##### Provided records
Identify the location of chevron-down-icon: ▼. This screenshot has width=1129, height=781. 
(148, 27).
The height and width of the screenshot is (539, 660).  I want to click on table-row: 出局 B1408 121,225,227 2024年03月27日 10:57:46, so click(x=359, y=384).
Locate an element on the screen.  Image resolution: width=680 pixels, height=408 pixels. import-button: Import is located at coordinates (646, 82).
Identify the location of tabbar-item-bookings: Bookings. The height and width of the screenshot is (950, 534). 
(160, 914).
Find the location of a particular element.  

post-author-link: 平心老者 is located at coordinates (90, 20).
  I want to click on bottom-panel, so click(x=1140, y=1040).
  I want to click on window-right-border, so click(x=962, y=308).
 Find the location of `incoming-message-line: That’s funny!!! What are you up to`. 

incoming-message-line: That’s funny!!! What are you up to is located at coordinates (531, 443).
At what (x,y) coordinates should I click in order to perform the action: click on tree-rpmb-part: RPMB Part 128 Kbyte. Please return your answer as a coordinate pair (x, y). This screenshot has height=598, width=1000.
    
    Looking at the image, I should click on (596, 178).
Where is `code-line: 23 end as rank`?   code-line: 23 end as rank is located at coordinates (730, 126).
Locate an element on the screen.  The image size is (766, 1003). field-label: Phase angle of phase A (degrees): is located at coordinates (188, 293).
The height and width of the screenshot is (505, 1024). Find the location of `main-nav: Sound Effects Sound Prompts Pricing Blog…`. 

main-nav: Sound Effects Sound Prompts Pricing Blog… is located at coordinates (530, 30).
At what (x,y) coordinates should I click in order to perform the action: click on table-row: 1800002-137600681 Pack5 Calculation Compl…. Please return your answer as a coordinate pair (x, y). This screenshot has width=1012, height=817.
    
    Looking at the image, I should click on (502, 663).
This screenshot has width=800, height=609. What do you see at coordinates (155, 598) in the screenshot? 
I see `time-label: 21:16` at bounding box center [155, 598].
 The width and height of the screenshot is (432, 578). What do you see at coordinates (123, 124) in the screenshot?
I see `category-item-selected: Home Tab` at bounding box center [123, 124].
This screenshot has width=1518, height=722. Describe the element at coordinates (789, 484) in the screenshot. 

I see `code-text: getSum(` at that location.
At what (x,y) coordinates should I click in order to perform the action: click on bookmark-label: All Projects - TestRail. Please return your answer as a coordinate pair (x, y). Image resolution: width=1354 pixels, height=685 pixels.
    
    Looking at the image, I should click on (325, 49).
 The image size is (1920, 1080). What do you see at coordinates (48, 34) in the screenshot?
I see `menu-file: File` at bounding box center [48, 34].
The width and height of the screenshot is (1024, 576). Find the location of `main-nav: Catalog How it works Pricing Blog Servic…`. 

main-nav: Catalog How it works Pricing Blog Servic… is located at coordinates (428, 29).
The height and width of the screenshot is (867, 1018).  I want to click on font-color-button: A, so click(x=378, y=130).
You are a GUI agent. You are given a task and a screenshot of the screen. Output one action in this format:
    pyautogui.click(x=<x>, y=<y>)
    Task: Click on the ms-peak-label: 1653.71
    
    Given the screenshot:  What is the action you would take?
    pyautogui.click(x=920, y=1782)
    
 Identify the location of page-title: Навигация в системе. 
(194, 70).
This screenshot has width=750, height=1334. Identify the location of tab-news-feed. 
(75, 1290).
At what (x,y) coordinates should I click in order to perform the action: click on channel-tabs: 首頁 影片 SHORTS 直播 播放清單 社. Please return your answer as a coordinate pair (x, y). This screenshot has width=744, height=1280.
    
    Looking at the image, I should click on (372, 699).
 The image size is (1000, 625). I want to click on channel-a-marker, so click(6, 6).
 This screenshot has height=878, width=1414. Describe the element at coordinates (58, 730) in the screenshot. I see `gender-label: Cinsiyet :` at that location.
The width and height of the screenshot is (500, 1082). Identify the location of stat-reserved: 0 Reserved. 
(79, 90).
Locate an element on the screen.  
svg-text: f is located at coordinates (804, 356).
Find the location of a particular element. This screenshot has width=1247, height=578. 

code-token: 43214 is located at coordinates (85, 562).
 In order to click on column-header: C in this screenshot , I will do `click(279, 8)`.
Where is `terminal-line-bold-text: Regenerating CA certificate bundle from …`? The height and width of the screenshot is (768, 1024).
##########
◆ About this task
Write out all the rows again, swapping each "Locate an element on the screen" for "Find an element on the screen" and leaving everything else untouched.

◆ Output for this exercise
Identify the location of chevron-down-icon: ▼. This screenshot has width=1129, height=781. 
(148, 27).
The height and width of the screenshot is (539, 660).  I want to click on table-row: 出局 B1408 121,225,227 2024年03月27日 10:57:46, so click(x=359, y=384).
Find an element on the screen.  Image resolution: width=680 pixels, height=408 pixels. import-button: Import is located at coordinates (646, 82).
Identify the location of tabbar-item-bookings: Bookings. The height and width of the screenshot is (950, 534). 
(160, 914).
Find the location of a particular element.  

post-author-link: 平心老者 is located at coordinates (90, 20).
  I want to click on bottom-panel, so click(x=1140, y=1040).
  I want to click on window-right-border, so click(x=962, y=308).
 Find the location of `incoming-message-line: That’s funny!!! What are you up to`. 

incoming-message-line: That’s funny!!! What are you up to is located at coordinates (531, 443).
At what (x,y) coordinates should I click in order to perform the action: click on tree-rpmb-part: RPMB Part 128 Kbyte. Please return your answer as a coordinate pair (x, y). This screenshot has height=598, width=1000.
    
    Looking at the image, I should click on (596, 178).
Where is `code-line: 23 end as rank`?   code-line: 23 end as rank is located at coordinates (730, 126).
Find an element on the screen.  The image size is (766, 1003). field-label: Phase angle of phase A (degrees): is located at coordinates (188, 293).
The height and width of the screenshot is (505, 1024). Find the location of `main-nav: Sound Effects Sound Prompts Pricing Blog…`. 

main-nav: Sound Effects Sound Prompts Pricing Blog… is located at coordinates (530, 30).
At what (x,y) coordinates should I click in order to perform the action: click on table-row: 1800002-137600681 Pack5 Calculation Compl…. Please return your answer as a coordinate pair (x, y). This screenshot has width=1012, height=817.
    
    Looking at the image, I should click on (502, 663).
This screenshot has width=800, height=609. What do you see at coordinates (155, 598) in the screenshot? 
I see `time-label: 21:16` at bounding box center [155, 598].
 The width and height of the screenshot is (432, 578). What do you see at coordinates (123, 124) in the screenshot?
I see `category-item-selected: Home Tab` at bounding box center [123, 124].
This screenshot has width=1518, height=722. Describe the element at coordinates (789, 484) in the screenshot. 

I see `code-text: getSum(` at that location.
At what (x,y) coordinates should I click in order to perform the action: click on bookmark-label: All Projects - TestRail. Please return your answer as a coordinate pair (x, y). Image resolution: width=1354 pixels, height=685 pixels.
    
    Looking at the image, I should click on (325, 49).
 The image size is (1920, 1080). What do you see at coordinates (48, 34) in the screenshot?
I see `menu-file: File` at bounding box center [48, 34].
The width and height of the screenshot is (1024, 576). Find the location of `main-nav: Catalog How it works Pricing Blog Servic…`. 

main-nav: Catalog How it works Pricing Blog Servic… is located at coordinates (428, 29).
The height and width of the screenshot is (867, 1018).  I want to click on font-color-button: A, so click(x=378, y=130).
You are a GUI agent. You are given a task and a screenshot of the screen. Output one action in this format:
    pyautogui.click(x=<x>, y=<y>)
    Task: Click on the ms-peak-label: 1653.71
    
    Given the screenshot:  What is the action you would take?
    pyautogui.click(x=920, y=1782)
    
 Identify the location of page-title: Навигация в системе. 
(194, 70).
This screenshot has width=750, height=1334. Identify the location of tab-news-feed. 
(75, 1290).
At what (x,y) coordinates should I click in order to perform the action: click on channel-tabs: 首頁 影片 SHORTS 直播 播放清單 社. Please return your answer as a coordinate pair (x, y). This screenshot has width=744, height=1280.
    
    Looking at the image, I should click on (372, 699).
 The image size is (1000, 625). I want to click on channel-a-marker, so click(6, 6).
 This screenshot has height=878, width=1414. Describe the element at coordinates (58, 730) in the screenshot. I see `gender-label: Cinsiyet :` at that location.
The width and height of the screenshot is (500, 1082). Identify the location of stat-reserved: 0 Reserved. 
(79, 90).
Find an element on the screen.  
svg-text: f is located at coordinates (804, 356).
Find the location of a particular element. This screenshot has width=1247, height=578. 

code-token: 43214 is located at coordinates (85, 562).
 In order to click on column-header: C in this screenshot , I will do `click(279, 8)`.
Where is `terminal-line-bold-text: Regenerating CA certificate bundle from …`? The height and width of the screenshot is (768, 1024).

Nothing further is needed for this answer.